Discovery of natural products that modulate signaling in patient-derived cells
Abstract
Natural products derived from biosynthetically apt microorganisms represent an important source for chemotherapeutic agents founded first via non-specific, cytotoxicity-guided isolation, then investigated for translational potential. Analyzing biosynthetic gene clusters within microbes predicts significant untapped potential of undiscovered therapeutically relevant natural products; however, stimulating biosynthesis of such compounds in sufficient quantities for isolation, structure determination, and biological assessment remains a gap. We address this with a bioactivity discovery pipeline that first utilizes Multiplexed Activity Profiling to identify stimulus-dependent induction of bioactive secondary metabolites via functional responses in human leukemia cell lines measured with fluorescence flow cytometry. Next, active extracts are analyzed via Multiplexed Activity Metabolomics, which correlates single cell assays with spectrally defined chromatographic arrays to identify bioactive metabolomic features prior to isolation. Two experimental case studies using this workflow with cave-microbe extracts identified new molecular phenotypes of the pyridine-pyrrolidine alkaloid siderochelin and the pyrrolopyrrole-functionalized anthracycline isoquinocycline B. Finally, we investigated the effects of anthracycline functionalization on human primary cells using single cell mass cytometry to understand if changes in anthracycline aglycon structure and glycosylation impacted cell selectivity. Despite sharing an anthracyclinone pharmacophore core, variants differentially impacted responses of leukemia cell populations within and among acute myeloid leukemia (AML) patient samples. This suggests pharmacophore assumptions may not guide assessment of therapeutic potential for anthracyclines and that modest structural differences can elicit marked changes in cellular function in different patients. Taken together, the depth of information afforded by single cell molecular phenotype-based discovery and mass cytometry deep cell profiling provides new patient-level insight into biological mechanisms of new and previously discovered molecules that may find expanded use in the clinic.

__What you should do__. Reproduce the full abstract on discovering natural products that modulate signaling in patient-derived cells, word for word.

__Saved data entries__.
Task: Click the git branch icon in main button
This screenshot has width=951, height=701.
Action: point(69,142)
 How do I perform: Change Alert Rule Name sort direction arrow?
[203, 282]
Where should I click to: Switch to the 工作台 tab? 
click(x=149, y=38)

---

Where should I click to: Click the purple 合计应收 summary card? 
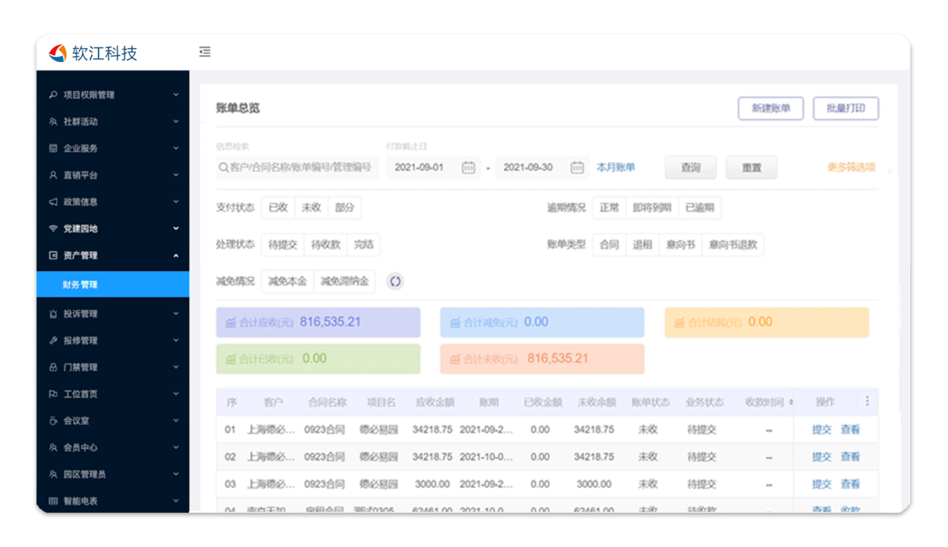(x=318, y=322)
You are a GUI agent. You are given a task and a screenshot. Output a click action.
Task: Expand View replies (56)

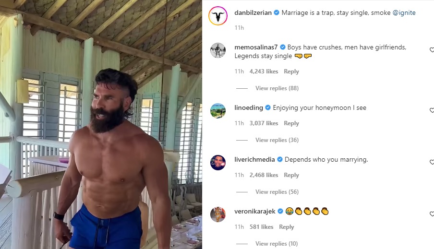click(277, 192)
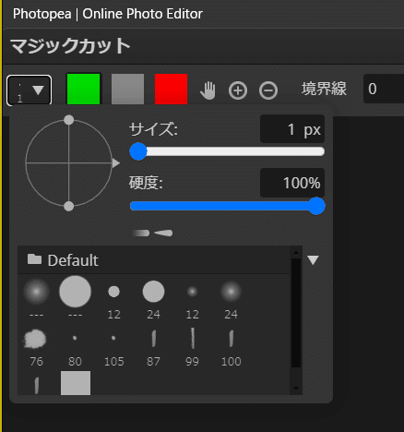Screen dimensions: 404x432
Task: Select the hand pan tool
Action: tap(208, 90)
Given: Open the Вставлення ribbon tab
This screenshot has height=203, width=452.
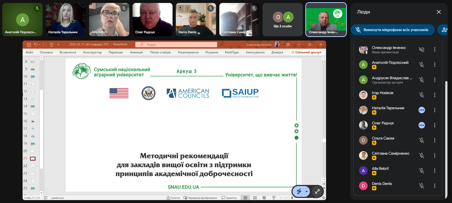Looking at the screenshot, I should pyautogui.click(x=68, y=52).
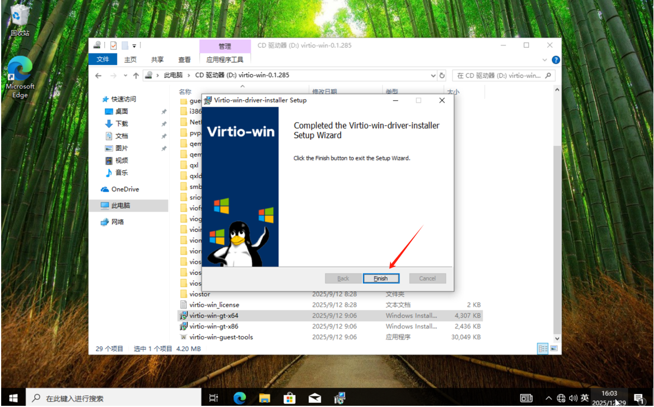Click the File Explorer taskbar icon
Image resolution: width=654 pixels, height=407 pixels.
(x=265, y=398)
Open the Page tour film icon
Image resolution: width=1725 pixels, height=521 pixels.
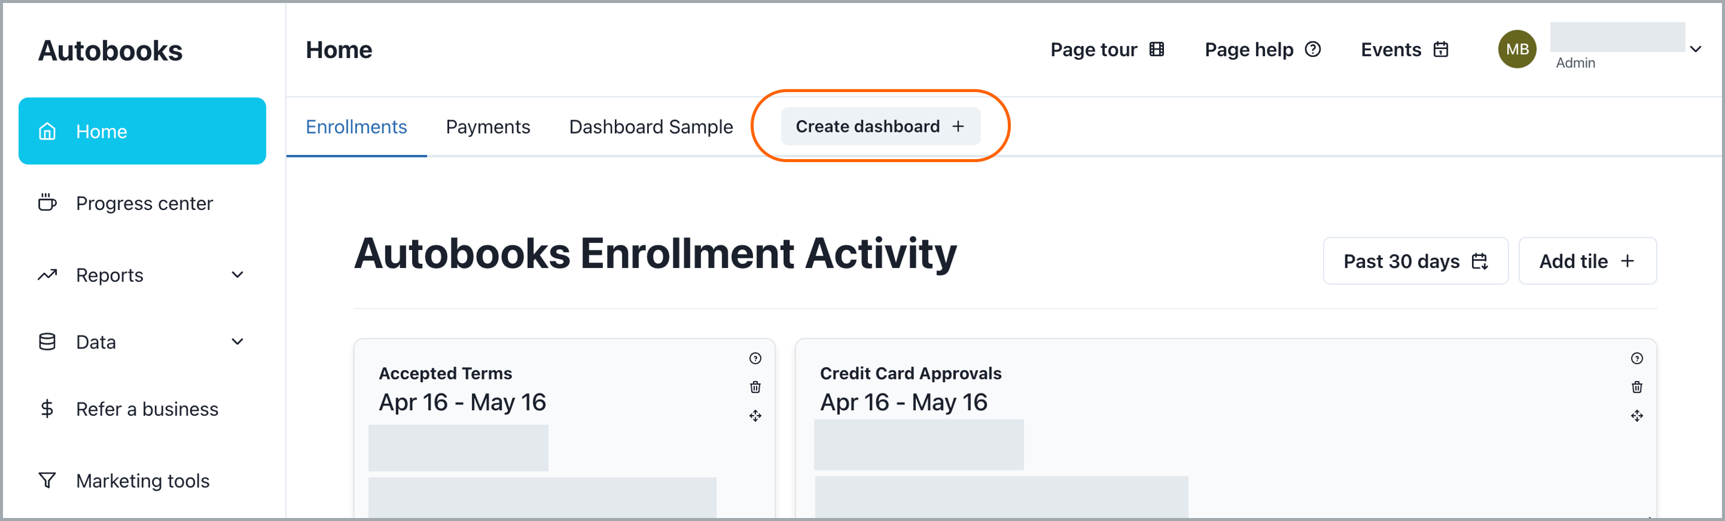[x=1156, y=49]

__Response__.
Discovery of natural products that modulate signaling in patient-derived cells
Abstract
Natural products derived from biosynthetically apt microorganisms represent an important source for chemotherapeutic agents founded first via non-specific, cytotoxicity-guided isolation, then investigated for translational potential. Analyzing biosynthetic gene clusters within microbes predicts significant untapped potential of undiscovered therapeutically relevant natural products; however, stimulating biosynthesis of such compounds in sufficient quantities for isolation, structure determination, and biological assessment remains a gap. We address this with a bioactivity discovery pipeline that first utilizes Multiplexed Activity Profiling to identify stimulus-dependent induction of bioactive secondary metabolites via functional responses in human leukemia cell lines measured with fluorescence flow cytometry. Next, active extracts are analyzed via Multiplexed Activity Metabolomics, which correlates single cell assays with spectrally defined chromatographic arrays to identify bioactive metabolomic features prior to isolation. Two experimental case studies using this workflow with cave-microbe extracts identified new molecular phenotypes of the pyridine-pyrrolidine alkaloid siderochelin and the pyrrolopyrrole-functionalized anthracycline isoquinocycline B. Finally, we investigated the effects of anthracycline functionalization on human primary cells using single cell mass cytometry to understand if changes in anthracycline aglycon structure and glycosylation impacted cell selectivity. Despite sharing an anthracyclinone pharmacophore core, variants differentially impacted responses of leukemia cell populations within and among acute myeloid leukemia (AML) patient samples. This suggests pharmacophore assumptions may not guide assessment of therapeutic potential for anthracyclines and that modest structural differences can elicit marked changes in cellular function in different patients. Taken together, the depth of information afforded by single cell molecular phenotype-based discovery and mass cytometry deep cell profiling provides new patient-level insight into biological mechanisms of new and previously discovered molecules that may find expanded use in the clinic.